The corridor narrowed slightly. Torchlight reflected more harshly off the stone walls. Blood thickened. The stench grew heavier, clinging to throat and nose.
Thirty minutes passed.
They paused briefly.
Not from exhaustion.
But for evaluation.
Their breathing was heavy but steady. No one was gasping in panic. No hands were shaking. No serious wounds. Only light bruises and shallow cuts that did not hinder movement.
Zorilla wiped blood from her chin with the back of her hand.
"Seventy seven," she said.
Dorde let out a short laugh.
Not relief. Not mockery.
More like the sound of someone recognizing an opportunity, then weighing it quickly.
"At this rate, a hundred is possible," he said.
He was not boasting. He was calculating.
Clive nodded slightly.
He did not dismiss it, but he did not fully agree either.
"Don't get reckless," he said. "But we keep going."
There was no debate.
The decision was accepted without further comment.
They moved again.
Their steps were firmer now, not because of absolute confidence, but because their bodies had adapted to the rhythm of battle. Each of them knew when to advance, when to give space, and when to finish.
The monsters died quickly.
Too quickly.
Some did not even manage a full roar before their bodies fell. Some collapsed with swords still lodged in their throats. Others were split apart and lay still without ever fully hitting the ground.
There was no meaningful resistance.
No counter pressure.
And that was precisely what made Clive uneasy.
He slowed his pace by a fraction of a second.
His eyes no longer followed the living monsters ahead, but the dead bodies on the corridor floor. He studied them one by one, not with disgust, but with cold attention.
He knew.
Not a single one had a core.
Empty.
All of it was empty.
Old memories surfaced unbidden.
The first trial.
When he entered the first Nest.
The monkey monster.
The monster with the strongest physique, the most dangerous he had ever faced. Its movements were fast, its mind sharp, and its attacks came in layers. It did not charge blindly. It tested, withdrew, then attacked again from an unexpected angle.

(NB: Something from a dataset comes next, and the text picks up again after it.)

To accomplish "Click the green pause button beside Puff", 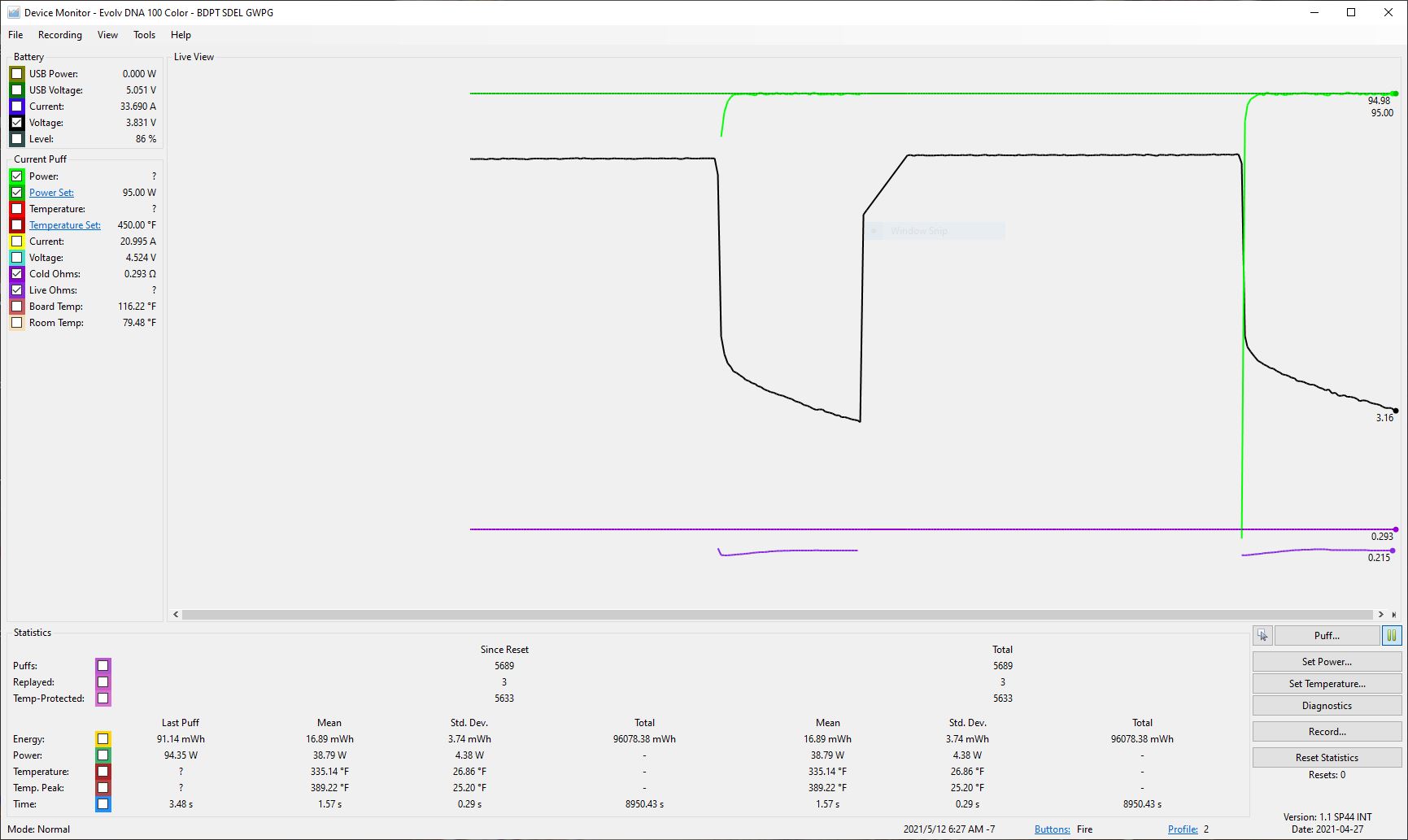I will point(1391,636).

If Roxanne had not saved him then, he knew he would have died.
That monkey monster had a core.
And it was different.
Smarter. More coordinated. More aware of the terrain and its opponent.
Clive stopped moving.
For a fraction of a second.
His sword remained raised.
"That small monster…" he muttered unconsciously.
The others immediately turned.
"What?" Ted asked.
His tone had changed. Alert.
Clive lifted his head.
He drew a breath once, then spoke.
Not at length.
But clearly.
About the first trial. About the monkey monster he had faced.
And finally, about the small figure that appeared.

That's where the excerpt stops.